↓

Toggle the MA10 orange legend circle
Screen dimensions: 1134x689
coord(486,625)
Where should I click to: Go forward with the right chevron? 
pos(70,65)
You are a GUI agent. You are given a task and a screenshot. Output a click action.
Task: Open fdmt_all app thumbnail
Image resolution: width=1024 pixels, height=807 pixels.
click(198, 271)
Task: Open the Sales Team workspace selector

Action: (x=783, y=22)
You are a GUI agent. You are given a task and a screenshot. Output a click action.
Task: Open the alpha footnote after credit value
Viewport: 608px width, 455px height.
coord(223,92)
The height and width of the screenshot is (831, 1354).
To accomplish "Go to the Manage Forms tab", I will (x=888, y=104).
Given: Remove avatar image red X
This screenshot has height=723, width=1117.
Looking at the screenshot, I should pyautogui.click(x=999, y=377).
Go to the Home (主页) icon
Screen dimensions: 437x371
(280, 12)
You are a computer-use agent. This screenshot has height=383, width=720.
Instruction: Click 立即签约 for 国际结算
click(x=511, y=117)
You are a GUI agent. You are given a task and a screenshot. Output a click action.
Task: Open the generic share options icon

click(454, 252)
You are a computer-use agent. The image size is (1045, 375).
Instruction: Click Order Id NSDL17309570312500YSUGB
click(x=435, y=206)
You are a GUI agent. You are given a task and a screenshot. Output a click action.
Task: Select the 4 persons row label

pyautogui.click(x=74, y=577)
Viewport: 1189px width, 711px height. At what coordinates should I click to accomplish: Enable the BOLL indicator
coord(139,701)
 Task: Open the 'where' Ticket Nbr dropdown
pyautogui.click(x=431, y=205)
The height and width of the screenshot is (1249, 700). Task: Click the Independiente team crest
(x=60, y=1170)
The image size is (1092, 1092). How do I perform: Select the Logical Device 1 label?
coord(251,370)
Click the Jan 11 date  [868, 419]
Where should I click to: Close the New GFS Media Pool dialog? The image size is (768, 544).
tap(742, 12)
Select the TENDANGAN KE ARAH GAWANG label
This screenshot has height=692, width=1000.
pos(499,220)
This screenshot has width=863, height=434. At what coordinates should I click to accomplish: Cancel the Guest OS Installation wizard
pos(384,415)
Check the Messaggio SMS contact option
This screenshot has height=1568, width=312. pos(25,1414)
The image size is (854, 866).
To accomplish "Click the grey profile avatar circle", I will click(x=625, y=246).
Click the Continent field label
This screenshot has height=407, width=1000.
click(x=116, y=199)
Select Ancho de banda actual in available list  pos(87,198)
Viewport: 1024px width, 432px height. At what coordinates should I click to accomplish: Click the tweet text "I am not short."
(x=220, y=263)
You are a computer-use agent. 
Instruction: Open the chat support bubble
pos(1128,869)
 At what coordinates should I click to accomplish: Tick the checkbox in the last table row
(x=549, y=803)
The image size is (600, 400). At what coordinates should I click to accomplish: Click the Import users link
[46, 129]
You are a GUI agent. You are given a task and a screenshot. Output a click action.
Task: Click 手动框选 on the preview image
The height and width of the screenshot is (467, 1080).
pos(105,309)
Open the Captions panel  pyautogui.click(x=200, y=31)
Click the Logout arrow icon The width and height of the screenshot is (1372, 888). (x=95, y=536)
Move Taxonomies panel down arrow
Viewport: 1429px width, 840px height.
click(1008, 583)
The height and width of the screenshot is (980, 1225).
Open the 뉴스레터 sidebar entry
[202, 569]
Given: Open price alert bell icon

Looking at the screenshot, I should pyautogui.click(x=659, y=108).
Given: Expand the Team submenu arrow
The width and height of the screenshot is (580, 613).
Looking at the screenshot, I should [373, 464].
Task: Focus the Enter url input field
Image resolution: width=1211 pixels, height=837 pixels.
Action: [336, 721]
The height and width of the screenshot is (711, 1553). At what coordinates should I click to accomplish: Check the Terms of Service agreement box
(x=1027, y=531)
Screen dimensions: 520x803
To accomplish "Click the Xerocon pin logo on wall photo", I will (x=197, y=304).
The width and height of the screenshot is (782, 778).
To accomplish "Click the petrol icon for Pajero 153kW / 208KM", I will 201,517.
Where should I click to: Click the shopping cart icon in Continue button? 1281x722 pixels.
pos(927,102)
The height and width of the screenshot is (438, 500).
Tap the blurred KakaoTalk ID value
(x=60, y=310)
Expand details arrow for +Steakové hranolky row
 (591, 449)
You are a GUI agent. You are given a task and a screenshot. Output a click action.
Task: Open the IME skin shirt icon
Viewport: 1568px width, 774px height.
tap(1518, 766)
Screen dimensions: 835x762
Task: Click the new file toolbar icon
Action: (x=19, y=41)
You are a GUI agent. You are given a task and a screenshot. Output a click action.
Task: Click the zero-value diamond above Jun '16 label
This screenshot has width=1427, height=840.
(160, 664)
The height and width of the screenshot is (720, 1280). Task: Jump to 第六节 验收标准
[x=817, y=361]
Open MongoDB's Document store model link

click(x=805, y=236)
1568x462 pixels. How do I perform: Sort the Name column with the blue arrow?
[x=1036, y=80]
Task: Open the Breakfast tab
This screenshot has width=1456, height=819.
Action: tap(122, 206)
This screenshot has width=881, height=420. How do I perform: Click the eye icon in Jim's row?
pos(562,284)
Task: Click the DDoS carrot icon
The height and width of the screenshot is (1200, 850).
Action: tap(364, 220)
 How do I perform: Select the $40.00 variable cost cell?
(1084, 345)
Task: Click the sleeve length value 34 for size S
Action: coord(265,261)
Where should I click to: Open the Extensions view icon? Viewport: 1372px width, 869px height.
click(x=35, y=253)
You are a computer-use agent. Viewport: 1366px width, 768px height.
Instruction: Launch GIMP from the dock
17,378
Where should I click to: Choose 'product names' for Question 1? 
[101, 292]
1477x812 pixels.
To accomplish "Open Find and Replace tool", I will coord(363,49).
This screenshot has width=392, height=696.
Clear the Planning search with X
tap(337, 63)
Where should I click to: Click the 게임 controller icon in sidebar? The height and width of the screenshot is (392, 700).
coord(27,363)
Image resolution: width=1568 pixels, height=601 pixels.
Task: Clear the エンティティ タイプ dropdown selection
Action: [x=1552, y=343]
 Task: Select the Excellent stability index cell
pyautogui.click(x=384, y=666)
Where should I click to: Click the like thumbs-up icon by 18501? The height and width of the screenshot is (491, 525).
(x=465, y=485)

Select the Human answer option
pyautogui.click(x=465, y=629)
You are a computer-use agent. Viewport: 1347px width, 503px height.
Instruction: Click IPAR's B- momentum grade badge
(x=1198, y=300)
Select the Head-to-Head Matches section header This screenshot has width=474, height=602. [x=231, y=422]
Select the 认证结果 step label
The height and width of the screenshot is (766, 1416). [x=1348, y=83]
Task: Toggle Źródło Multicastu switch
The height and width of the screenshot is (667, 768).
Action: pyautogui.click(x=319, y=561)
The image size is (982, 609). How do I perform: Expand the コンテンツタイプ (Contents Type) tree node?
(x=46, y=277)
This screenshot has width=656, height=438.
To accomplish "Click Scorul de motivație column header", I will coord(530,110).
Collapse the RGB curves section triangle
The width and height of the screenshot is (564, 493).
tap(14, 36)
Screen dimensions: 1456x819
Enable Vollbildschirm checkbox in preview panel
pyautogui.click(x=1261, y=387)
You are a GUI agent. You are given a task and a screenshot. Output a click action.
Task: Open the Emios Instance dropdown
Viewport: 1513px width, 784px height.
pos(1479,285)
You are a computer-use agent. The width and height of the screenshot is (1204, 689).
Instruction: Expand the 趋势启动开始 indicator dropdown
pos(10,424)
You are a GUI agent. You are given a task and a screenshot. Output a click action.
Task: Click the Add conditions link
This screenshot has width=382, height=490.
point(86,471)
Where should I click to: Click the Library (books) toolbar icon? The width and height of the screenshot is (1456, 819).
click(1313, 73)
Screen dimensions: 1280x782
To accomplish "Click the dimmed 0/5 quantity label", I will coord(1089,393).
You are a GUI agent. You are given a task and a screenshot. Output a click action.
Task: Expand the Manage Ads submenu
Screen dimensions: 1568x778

↑

# PROBLEM TO WORK ON:
Put the rows from the first one through the line containing "click(198, 271)", inclusive, into a numbered list, leaving out any blank lines.

# ANSWER TO THIS PROBLEM:
1. Toggle the MA10 orange legend circle
2. Screen dimensions: 1134x689
3. coord(486,625)
4. Where should I click to: Go forward with the right chevron? 
5. pos(70,65)
6. You are a GUI agent. You are given a task and a screenshot. Output a click action.
7. Task: Open fdmt_all app thumbnail
8. Image resolution: width=1024 pixels, height=807 pixels.
9. click(198, 271)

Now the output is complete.